Nicole Kidman, Robin Wright, Helen Mirren: Diese Schauspielerinnen haben sich für den neuen Pirelli-Kalender von Peter Lindbergh fotografieren lassen. Sein Credo: Weg mit dem "Terror von Perfektion und Jugend", Falten willkommen.

© Pirelli Kalender 2017/ Peter Lindbergh

Hollywood-Schauspielerinnen haben den neuen Pirelli-Kalender übernommen. Uma Thurman, Helen Mirren, Kate Winslet, Nicole Kidman und Robin Wright sind nur die berühmtesten Frauen, die der deutsche Fotograf Peter Lindbergh für die neue Ausgabe des Kalenders abgelichtet hat.

Mit seinen Bildern wolle er dem "Terror von Perfektion und Jugend" trotzen, sagte der 72-jährige Fotograf, der bereits das dritte Mal für eine Ausgabe des Kalenders fotografiert. Aus Portraits von Prominenten sei in der Regel "alles Unvollkommene verschwunden", sagte er bei der Vorstellung des Kalenders 2017 in Paris. Die Folge: "Das lässt nur leere Gesichter übrig".

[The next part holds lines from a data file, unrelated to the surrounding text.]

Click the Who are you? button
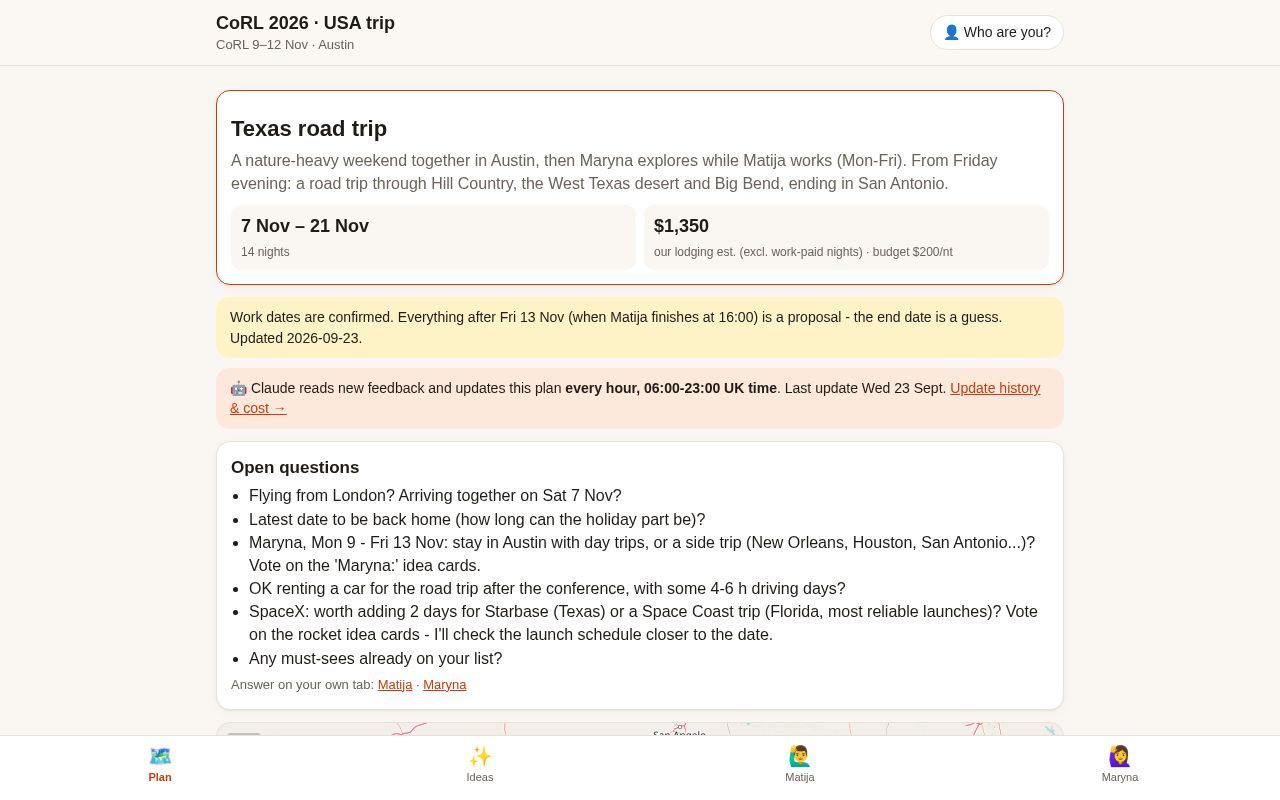 click(997, 32)
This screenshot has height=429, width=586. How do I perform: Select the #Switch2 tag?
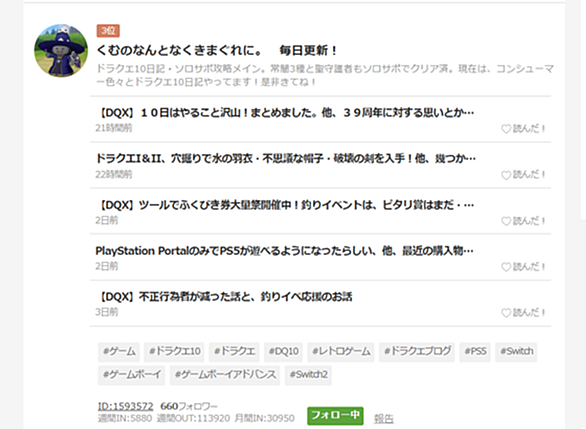click(x=308, y=375)
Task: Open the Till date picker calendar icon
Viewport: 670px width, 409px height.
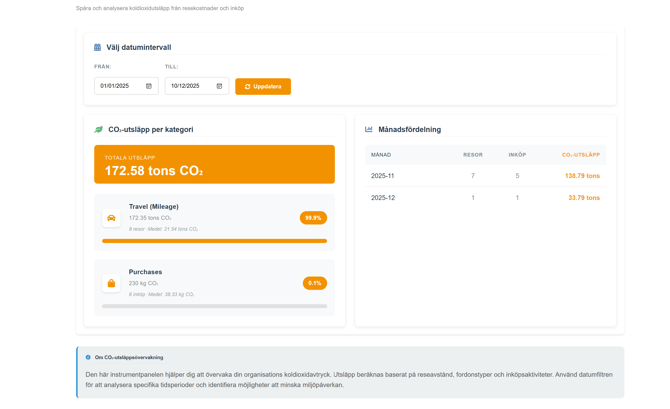Action: [x=219, y=86]
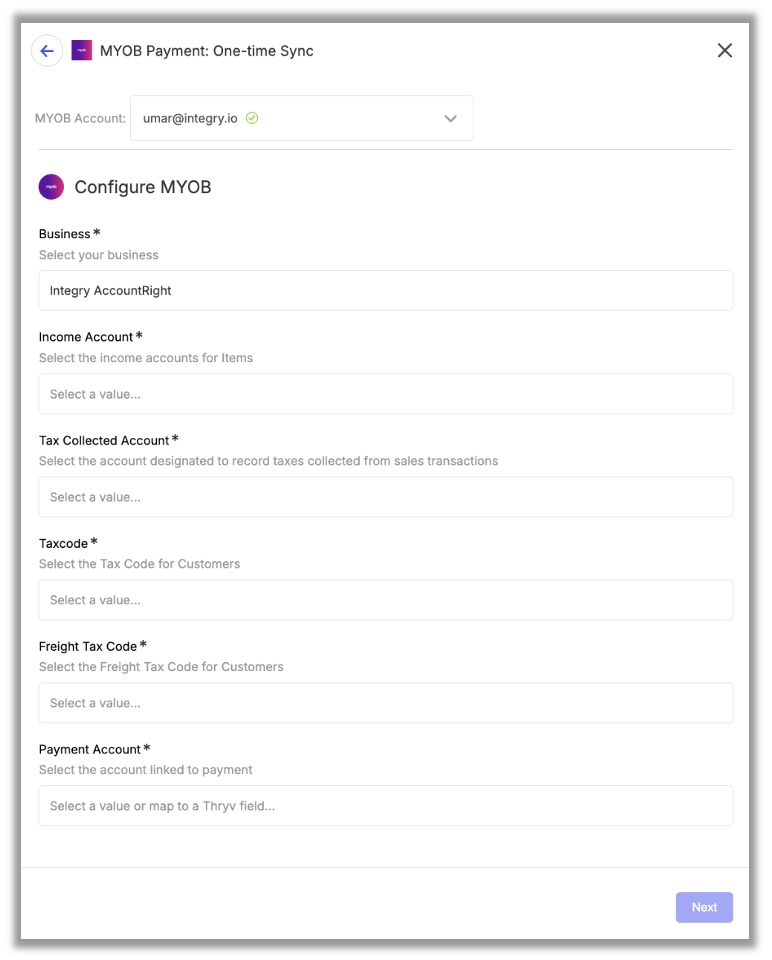772x960 pixels.
Task: Expand the MYOB Account dropdown chevron
Action: click(x=451, y=119)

Seit mehr als 50 Jahren schon beglückt der Reifenhersteller Pirelli wenige Auserwählte mit seinem Werbegeschenk. Das Prinzip ist denkbar simpel: die besten Fotografen, die schönsten Frauen. Doch während in der Vergangenheit vor allem nackte und junge Haut gefragt war, hat sich der Kalender heute zum Kunstobjekt entwickelt. So lichtete Annie Leibovitz etwa für die Ausgabe 2016 Yoko Ono, 83, Patti Smith, 69, und Amy Schumer, 35, in starken Posen ab.

Ein Weg, den der in Frankreich lebende Fotograf Peter Lindbergh fortführt. Einige seiner Models lichtete er etwa in eine Decke gehüllt ab, Julianne Moore sitzt angezogen auf einem kleinen Hocker, Robin Wright auf einer Tischkante. Mit seinen Schwarz-Weiß-Bildern arbeitet er die Persönlichkeiten der Frauen heraus.

Bei der Vorstellung lobten Mirren, Thurman and Kidman die Arbeit des Fotografen. Er habe ihre Natürlichkeit und Weiblichkeit reflektiert, hieß es. "Wir sind an so spektakuläre Bilder gewöhnt", sagte Mirren. Die Motive des Kalenders signalisierten hingegen, dass man das Spektakuläre auch im Normalen finden könne.

"Sexy wird normalerweise mit Bikinis und High Heels übersetzt - das Gegenteil dessen, was ich für sexy halte", sagte Lindbergh.